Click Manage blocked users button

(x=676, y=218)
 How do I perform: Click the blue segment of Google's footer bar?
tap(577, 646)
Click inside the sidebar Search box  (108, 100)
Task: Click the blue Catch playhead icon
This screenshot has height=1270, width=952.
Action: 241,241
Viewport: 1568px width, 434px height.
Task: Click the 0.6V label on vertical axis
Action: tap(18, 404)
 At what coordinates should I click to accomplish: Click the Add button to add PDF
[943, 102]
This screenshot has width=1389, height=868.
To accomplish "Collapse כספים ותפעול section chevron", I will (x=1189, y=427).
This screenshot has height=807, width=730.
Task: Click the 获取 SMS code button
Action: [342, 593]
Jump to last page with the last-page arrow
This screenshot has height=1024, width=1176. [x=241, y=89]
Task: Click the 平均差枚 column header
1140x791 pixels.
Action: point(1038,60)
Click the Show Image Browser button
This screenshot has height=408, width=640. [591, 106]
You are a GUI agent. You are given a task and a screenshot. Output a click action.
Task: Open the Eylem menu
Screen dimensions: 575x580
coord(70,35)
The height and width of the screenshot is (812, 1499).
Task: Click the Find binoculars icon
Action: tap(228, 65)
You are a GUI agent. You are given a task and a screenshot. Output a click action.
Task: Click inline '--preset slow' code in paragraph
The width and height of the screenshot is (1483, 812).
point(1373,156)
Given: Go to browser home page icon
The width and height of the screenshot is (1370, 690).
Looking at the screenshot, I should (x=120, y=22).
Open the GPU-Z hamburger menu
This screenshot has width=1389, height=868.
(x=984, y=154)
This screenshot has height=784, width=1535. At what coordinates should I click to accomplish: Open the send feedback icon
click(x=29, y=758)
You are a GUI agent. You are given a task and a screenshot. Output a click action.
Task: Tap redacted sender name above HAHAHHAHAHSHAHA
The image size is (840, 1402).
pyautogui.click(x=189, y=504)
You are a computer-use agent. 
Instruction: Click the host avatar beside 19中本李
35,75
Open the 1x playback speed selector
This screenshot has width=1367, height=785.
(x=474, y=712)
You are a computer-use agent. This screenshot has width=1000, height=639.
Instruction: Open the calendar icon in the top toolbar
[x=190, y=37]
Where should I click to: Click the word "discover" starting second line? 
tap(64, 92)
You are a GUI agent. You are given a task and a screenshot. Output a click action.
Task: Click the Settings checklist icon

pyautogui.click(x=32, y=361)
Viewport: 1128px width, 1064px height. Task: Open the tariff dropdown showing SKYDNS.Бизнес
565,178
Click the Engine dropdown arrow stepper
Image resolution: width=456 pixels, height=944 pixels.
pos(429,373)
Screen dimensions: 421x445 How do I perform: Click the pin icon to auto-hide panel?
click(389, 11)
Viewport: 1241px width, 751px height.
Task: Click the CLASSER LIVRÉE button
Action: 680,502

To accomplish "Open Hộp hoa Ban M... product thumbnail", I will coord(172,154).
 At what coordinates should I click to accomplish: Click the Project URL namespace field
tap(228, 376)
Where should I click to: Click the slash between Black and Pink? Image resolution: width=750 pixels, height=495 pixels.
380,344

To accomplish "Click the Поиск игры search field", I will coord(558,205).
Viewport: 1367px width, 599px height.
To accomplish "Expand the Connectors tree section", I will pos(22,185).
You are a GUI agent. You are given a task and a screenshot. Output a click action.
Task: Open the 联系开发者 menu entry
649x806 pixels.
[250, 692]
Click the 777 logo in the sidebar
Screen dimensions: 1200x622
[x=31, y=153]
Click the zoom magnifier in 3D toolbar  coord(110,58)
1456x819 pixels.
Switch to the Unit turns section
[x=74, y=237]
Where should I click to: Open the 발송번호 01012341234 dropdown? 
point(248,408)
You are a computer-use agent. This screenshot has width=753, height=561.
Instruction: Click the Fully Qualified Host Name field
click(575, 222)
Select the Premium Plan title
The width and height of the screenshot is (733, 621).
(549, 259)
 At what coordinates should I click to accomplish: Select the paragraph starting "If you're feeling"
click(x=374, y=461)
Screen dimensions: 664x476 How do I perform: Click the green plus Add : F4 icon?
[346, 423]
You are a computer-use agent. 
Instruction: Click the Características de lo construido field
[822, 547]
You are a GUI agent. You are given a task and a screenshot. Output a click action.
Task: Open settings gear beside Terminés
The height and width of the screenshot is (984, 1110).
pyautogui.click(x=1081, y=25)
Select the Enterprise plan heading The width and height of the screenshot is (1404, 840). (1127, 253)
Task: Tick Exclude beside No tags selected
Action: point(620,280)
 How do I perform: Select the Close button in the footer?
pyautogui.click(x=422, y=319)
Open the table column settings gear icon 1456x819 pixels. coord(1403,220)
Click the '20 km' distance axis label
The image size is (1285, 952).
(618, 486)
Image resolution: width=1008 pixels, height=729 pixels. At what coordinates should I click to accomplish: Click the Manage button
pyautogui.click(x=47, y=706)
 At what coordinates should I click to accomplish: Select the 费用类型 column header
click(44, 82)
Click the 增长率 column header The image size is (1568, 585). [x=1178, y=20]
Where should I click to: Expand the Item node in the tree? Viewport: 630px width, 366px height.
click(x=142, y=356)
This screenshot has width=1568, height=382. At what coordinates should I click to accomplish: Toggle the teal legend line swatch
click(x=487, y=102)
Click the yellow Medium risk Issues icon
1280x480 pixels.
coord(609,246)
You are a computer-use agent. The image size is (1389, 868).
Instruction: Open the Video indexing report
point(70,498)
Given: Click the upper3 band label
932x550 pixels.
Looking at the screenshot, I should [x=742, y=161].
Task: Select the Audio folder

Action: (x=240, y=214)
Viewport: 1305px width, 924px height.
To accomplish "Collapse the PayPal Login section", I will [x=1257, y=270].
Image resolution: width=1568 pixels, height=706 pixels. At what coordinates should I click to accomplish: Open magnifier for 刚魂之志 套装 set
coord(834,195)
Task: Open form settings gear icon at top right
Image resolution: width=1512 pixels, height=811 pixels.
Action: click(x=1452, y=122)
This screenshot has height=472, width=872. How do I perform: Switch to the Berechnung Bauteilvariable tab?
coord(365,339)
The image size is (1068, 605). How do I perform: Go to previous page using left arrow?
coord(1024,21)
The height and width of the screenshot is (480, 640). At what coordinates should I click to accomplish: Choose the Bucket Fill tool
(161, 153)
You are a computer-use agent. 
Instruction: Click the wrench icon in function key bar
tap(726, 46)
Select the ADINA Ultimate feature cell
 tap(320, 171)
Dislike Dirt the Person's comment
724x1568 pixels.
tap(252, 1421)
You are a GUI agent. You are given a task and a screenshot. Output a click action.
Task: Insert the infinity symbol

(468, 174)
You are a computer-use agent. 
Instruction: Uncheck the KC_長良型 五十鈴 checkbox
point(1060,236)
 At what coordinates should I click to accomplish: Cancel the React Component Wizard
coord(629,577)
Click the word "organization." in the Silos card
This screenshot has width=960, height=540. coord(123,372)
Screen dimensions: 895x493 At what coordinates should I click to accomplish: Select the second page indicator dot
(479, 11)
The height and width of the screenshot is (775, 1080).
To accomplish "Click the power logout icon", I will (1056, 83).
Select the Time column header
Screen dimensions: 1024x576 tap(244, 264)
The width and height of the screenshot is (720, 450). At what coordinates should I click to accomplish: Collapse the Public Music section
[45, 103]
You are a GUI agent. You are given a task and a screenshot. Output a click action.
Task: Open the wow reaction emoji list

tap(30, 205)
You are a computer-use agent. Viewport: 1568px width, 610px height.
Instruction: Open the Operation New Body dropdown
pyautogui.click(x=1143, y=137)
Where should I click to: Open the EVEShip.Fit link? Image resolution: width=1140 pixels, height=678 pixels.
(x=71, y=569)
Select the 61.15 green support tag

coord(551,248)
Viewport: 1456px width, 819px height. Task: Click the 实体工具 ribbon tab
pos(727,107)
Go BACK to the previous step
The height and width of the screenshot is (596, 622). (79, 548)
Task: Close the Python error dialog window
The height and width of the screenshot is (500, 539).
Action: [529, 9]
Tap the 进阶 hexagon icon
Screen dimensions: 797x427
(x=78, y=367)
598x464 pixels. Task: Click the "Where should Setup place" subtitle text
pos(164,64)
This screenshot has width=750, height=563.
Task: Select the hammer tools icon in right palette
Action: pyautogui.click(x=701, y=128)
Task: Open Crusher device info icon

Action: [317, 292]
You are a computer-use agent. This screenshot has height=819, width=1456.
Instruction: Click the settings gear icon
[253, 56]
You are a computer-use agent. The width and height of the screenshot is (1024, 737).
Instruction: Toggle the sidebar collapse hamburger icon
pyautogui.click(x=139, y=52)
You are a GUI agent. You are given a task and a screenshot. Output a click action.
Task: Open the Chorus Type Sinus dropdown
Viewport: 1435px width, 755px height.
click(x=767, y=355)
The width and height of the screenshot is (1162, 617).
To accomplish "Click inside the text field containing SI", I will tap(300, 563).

## WHAT NEEDS TO BE DONE:
Copy the records verbatim, starting at the beginning of the records and ending at the line that contains "Action: [342, 593]", including both ends.

## EXPECTED OUTPUT:
Click Manage blocked users button

(x=676, y=218)
 How do I perform: Click the blue segment of Google's footer bar?
tap(577, 646)
Click inside the sidebar Search box  (108, 100)
Task: Click the blue Catch playhead icon
This screenshot has height=1270, width=952.
Action: 241,241
Viewport: 1568px width, 434px height.
Task: Click the 0.6V label on vertical axis
Action: tap(18, 404)
 At what coordinates should I click to accomplish: Click the Add button to add PDF
[943, 102]
This screenshot has width=1389, height=868.
To accomplish "Collapse כספים ותפעול section chevron", I will (x=1189, y=427).
This screenshot has height=807, width=730.
Task: Click the 获取 SMS code button
Action: [342, 593]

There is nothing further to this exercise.